__Text excerpt__:
◆ ◆ ◆ ◆ ◆

Oracle to Kafka — Playing with Confluent’s new Oracle CDC Source Connector in Docker

It’s really exciting to have a new option for streaming Oracle data into Kafka. With Confluent releasing their “Oracle CDC Source Premium Connector” there’s a new way to capture data that has been added to, updated, or deleted from Oracle RDBMS with Change Data Capture (CDC). Think of this as a low touch way to stream both the Oracle data and schema changes into Kafka and Schema Registry.

I put together some examples so you can play with this entire pipeline in Docker. Docker is an easy-way to run a an end to end pipeline on your machine. I hope this demo gives you a glimpse of how Oracle CDC to Kafka works.

⚠️ Some of these components are paid offerings 💰 for production use. Both the Oracle and Confluent license grant you free licence to play with this stuff as a developer for 30 days (disclaimer: I’m not a lawyer; nor do I play one on TV)

🛠 Code available at https://github.com/saubury/kafka-connect-oracle-cdc

Kafka Connect, CDC— What be this?

This connector uses the Oracle LogMiner interface to query online and archived redo log files. That’s an Oracle specific way to stream both the DML and DDL directly from the redo of the database. This is similar to how the Debezium project reads the Postgres write-ahead log or the MySQL binlog.

Why not just use the Oracle JDBC Source Connector?

◆ ◆ ◆ ◆ ◆

__Data excerpt__:
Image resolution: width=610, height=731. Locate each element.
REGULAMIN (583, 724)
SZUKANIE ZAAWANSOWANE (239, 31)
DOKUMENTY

◆ ◆ ◆ ◆ ◆

__Instructions__:
a – Answer these questions using the Oracle CDC article:
(i) Which Oracle interface does the connector use to query redo log files?
(ii) For how many days do the Oracle and Confluent licenses let a developer use the components for free?
(iii) What does the Debezium project read for Postgres?
b – According to the Oracle CDC article, what kinds of changes to Oracle data can Change Data Capture capture? List every one.
c – Reproduce word for word the part of the Oracle CDC article between "I put together" and "to Kafka works.", inclusive.

__The solutions__:
a –
(i) The Oracle LogMiner interface
(ii) 30 days
(iii) The Postgres write-ahead log

b –
- Data added
- Data updated
- Data deleted

c –
I put together some examples so you can play with this entire pipeline in Docker. Docker is an easy-way to run a an end to end pipeline on your machine. I hope this demo gives you a glimpse of how Oracle CDC to Kafka works.